Sunday, January 2, 2011

Department Store Santa Claus
Dec 30 2010


I went to the mall
in the week after Christmas,
my annual expedition
to its frenzied halls.
The festive green and red
over-heated air.
This secular temple
to the fashion gods.

The seasonal music
via satellite dish
was jingly and bright,
but seemed shrill, and inauthentic
going over the heads
of determined shoppers.
Seeking out sales.
Bearing unwrapped gifts
jammed back into boxes,
clothes that don’t fit.

The food court
was unaccountably popular,
with the smell of fried grease
I’d almost forgot.
Stalls for Italian, and Chinese
rendered bland, and salty-sweet
with “special sauce”;
fast food and finger-lickin’
shoved down quickly.
Pre-occupied folks
who keep in touch
by phone,
and walk and talk while eating.
As well as toys-for-tots
and Santa Claus
and a Salvation Army kettle,
just as you’d expect.

I dashed in
did my business
and quickly went.
Out to the far end of the parking lot,
where the ploughs had piled a frozen wall of snow.
Perfect for tobogganing, I thought,
or snowballs, and forts.

But the kids had all gone home,
transfixed by screens
playing war.



All very true. I strenuously resist going to the mall. But the old camera couldn’t be fixed (as usual, a complicated electronic device rendered obsolescent: either by the frenzied pace of dubious innovation, or the impossibility of fixing deranged chips and cheap plastic), and I needed to pick up the new one. It was the week after Christmas; and the camera shop was right next to the food court.
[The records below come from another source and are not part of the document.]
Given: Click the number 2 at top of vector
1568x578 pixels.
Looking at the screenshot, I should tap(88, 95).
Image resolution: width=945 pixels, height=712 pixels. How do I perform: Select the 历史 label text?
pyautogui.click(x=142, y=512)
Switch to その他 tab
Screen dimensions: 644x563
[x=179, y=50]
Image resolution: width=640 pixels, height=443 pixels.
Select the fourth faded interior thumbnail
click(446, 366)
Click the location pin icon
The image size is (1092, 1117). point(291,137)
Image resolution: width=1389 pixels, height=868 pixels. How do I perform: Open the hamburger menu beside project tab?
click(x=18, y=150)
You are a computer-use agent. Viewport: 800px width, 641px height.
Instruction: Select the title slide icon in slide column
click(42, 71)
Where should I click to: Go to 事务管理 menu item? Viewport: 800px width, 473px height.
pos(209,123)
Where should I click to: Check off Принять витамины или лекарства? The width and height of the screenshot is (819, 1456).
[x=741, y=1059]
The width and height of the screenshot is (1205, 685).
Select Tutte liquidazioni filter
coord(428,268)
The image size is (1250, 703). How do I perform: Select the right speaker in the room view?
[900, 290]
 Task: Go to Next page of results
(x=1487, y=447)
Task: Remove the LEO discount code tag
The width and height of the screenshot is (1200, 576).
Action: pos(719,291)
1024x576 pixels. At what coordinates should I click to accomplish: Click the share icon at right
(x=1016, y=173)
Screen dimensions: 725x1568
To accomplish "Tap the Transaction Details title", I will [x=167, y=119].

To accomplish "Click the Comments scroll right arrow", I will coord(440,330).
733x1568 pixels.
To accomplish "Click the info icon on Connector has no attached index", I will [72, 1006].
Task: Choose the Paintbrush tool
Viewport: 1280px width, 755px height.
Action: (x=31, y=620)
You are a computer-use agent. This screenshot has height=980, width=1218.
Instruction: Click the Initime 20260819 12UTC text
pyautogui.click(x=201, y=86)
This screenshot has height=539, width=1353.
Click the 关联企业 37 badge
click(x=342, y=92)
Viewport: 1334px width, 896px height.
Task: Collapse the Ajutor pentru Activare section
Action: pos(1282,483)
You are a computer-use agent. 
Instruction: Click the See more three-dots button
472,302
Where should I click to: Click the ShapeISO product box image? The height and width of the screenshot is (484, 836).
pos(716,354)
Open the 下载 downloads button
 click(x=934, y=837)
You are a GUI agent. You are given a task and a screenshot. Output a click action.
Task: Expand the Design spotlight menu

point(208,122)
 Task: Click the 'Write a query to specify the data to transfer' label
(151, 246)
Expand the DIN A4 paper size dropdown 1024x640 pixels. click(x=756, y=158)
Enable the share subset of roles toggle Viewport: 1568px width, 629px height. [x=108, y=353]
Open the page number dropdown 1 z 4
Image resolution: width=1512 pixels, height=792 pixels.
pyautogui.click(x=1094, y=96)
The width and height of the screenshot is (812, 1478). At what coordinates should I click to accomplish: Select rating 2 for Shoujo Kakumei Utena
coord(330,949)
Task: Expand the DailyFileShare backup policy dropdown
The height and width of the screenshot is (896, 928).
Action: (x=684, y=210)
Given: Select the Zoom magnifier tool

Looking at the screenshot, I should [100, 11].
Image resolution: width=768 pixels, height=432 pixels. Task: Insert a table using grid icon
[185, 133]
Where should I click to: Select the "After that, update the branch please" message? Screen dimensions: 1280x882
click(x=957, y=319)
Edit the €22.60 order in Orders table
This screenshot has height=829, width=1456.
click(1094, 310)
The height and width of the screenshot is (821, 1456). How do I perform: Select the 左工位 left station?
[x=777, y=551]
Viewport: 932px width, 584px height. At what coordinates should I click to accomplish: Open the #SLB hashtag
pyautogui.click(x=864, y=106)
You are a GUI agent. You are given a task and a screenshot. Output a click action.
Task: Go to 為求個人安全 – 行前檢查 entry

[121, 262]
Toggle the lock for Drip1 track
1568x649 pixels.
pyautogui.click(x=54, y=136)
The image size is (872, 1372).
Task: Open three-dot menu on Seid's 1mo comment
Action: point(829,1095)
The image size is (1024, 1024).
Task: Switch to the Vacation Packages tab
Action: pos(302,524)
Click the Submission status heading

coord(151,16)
It’s darn hard to be cynical about Christmas, and not sound both stale and pretentious. So I at least tried to show it, not say it – the usual cardinal rule of poetry, of course. And I tried to add some amusing observations – to at least reward the reader for his indulgence and perseverance. And I tried to tie it up into a bit of narrative – if one can be persuaded that walking out to the parking lot constitutes an actual story! (I especially like the ersatz ethnic food, that all ends up tasting the same!)

The poem can be fairly criticized for making too much of a virage in the final stanza. In terms of tone, that is. (Virage is French, but I think it may have entered into Canadian English in the last few years. It means a sudden change in direction – like the standard English “swerve” – but works much better, I’d say.) On the other hand, there is a natural progression from snow fort to games of war. And it’s a neat sideways rhyme, as well: fort and war, that is. I love the word “transfixed” here. I can just picture the body immobile in a chair, leaning slightly forward; and the fixed unblinking eyes (not to mention blood-shot and demonic …lol!) Anyway, it’s true. In my day (sneered the old-timer in his usual superior tone), we were sent outside to play, and spent the entire day doing just that. We didn’t sit in front of screens (as this hypocrite has been doing for the last couple of hours!) And other than that, I’ll take any chance I get to decry these horrible video games that are full of explosions and guns and blood; that dehumanize “the other”; and that celebrate violence without consequence.

I’ve said before how much I try to avoid adverbs (especially the word “suddenly”): how they patronize the reader; how they’re superfluous if the writing is good; and how they clutter things up and get in the way. So I have to point out that I used “quickly” twice here. I tried cutting it out; but in this case, it seemed to work. I hope you agree. (In this regard, I strongly suggest that you check out Billy Collins’ recent poem Suddenly.)